▶ **Input material**
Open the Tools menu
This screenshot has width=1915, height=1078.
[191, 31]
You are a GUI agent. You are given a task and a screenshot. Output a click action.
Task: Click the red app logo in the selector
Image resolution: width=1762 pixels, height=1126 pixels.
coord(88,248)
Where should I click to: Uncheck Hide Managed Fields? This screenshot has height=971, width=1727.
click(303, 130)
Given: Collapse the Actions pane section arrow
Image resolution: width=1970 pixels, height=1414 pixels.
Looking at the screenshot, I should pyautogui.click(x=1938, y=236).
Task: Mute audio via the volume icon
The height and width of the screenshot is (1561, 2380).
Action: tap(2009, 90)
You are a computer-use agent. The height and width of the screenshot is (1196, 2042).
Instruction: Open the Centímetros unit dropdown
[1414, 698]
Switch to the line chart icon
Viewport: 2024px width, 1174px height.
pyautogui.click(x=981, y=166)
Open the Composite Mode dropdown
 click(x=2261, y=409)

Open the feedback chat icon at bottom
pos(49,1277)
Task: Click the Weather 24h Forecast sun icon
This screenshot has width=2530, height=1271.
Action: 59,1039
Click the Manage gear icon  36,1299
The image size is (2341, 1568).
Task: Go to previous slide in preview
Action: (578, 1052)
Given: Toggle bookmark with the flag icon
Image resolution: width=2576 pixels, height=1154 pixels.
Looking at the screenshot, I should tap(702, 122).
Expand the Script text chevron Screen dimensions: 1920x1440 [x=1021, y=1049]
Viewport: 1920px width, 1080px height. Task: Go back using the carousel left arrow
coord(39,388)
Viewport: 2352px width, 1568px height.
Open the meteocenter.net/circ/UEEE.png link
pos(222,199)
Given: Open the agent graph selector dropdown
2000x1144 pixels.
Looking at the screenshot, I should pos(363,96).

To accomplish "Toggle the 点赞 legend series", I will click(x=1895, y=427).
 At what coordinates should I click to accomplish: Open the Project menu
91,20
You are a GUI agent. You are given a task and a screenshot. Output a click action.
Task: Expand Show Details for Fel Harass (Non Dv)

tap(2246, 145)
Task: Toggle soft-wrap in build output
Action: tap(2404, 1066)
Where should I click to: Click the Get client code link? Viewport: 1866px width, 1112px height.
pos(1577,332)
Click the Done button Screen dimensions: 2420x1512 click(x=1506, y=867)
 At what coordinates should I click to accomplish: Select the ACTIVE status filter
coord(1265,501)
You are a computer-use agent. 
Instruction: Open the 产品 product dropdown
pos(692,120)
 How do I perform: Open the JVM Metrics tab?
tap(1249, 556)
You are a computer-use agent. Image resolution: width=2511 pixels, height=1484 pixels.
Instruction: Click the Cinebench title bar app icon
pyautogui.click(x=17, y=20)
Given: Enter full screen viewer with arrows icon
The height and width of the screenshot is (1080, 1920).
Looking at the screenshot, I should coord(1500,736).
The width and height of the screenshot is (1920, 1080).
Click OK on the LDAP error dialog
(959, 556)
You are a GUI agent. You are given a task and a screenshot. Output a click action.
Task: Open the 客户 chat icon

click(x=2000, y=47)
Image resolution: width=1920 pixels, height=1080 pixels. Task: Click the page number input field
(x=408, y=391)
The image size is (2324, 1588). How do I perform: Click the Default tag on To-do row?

▶ **To do**
Reproduce the entire listing so that it matches the original in every line.

▶ **Written solution**
Open the Tools menu
This screenshot has width=1915, height=1078.
[191, 31]
You are a GUI agent. You are given a task and a screenshot. Output a click action.
Task: Click the red app logo in the selector
Image resolution: width=1762 pixels, height=1126 pixels.
coord(88,248)
Where should I click to: Uncheck Hide Managed Fields? This screenshot has height=971, width=1727.
click(303, 130)
Given: Collapse the Actions pane section arrow
Image resolution: width=1970 pixels, height=1414 pixels.
Looking at the screenshot, I should pyautogui.click(x=1938, y=236).
Task: Mute audio via the volume icon
The height and width of the screenshot is (1561, 2380).
Action: tap(2009, 90)
You are a computer-use agent. The height and width of the screenshot is (1196, 2042).
Instruction: Open the Centímetros unit dropdown
[1414, 698]
Switch to the line chart icon
Viewport: 2024px width, 1174px height.
pyautogui.click(x=981, y=166)
Open the Composite Mode dropdown
 click(x=2261, y=409)

Open the feedback chat icon at bottom
pos(49,1277)
Task: Click the Weather 24h Forecast sun icon
This screenshot has width=2530, height=1271.
Action: 59,1039
Click the Manage gear icon  36,1299
The image size is (2341, 1568).
Task: Go to previous slide in preview
Action: (578, 1052)
Given: Toggle bookmark with the flag icon
Image resolution: width=2576 pixels, height=1154 pixels.
Looking at the screenshot, I should tap(702, 122).
Expand the Script text chevron Screen dimensions: 1920x1440 [x=1021, y=1049]
Viewport: 1920px width, 1080px height. Task: Go back using the carousel left arrow
coord(39,388)
Viewport: 2352px width, 1568px height.
Open the meteocenter.net/circ/UEEE.png link
pos(222,199)
Given: Open the agent graph selector dropdown
2000x1144 pixels.
Looking at the screenshot, I should pos(363,96).

To accomplish "Toggle the 点赞 legend series", I will click(x=1895, y=427).
 At what coordinates should I click to accomplish: Open the Project menu
91,20
You are a GUI agent. You are given a task and a screenshot. Output a click action.
Task: Expand Show Details for Fel Harass (Non Dv)

tap(2246, 145)
Task: Toggle soft-wrap in build output
Action: tap(2404, 1066)
Where should I click to: Click the Get client code link? Viewport: 1866px width, 1112px height.
pos(1577,332)
Click the Done button Screen dimensions: 2420x1512 click(x=1506, y=867)
 At what coordinates should I click to accomplish: Select the ACTIVE status filter
coord(1265,501)
You are a computer-use agent. 
Instruction: Open the 产品 product dropdown
pos(692,120)
 How do I perform: Open the JVM Metrics tab?
tap(1249, 556)
You are a computer-use agent. Image resolution: width=2511 pixels, height=1484 pixels.
Instruction: Click the Cinebench title bar app icon
pyautogui.click(x=17, y=20)
Given: Enter full screen viewer with arrows icon
The height and width of the screenshot is (1080, 1920).
Looking at the screenshot, I should coord(1500,736).
The width and height of the screenshot is (1920, 1080).
Click OK on the LDAP error dialog
(959, 556)
You are a GUI agent. You are given a task and a screenshot. Output a click action.
Task: Open the 客户 chat icon

click(x=2000, y=47)
Image resolution: width=1920 pixels, height=1080 pixels. Task: Click the page number input field
(x=408, y=391)
The image size is (2324, 1588). How do I perform: Click the Default tag on To-do row?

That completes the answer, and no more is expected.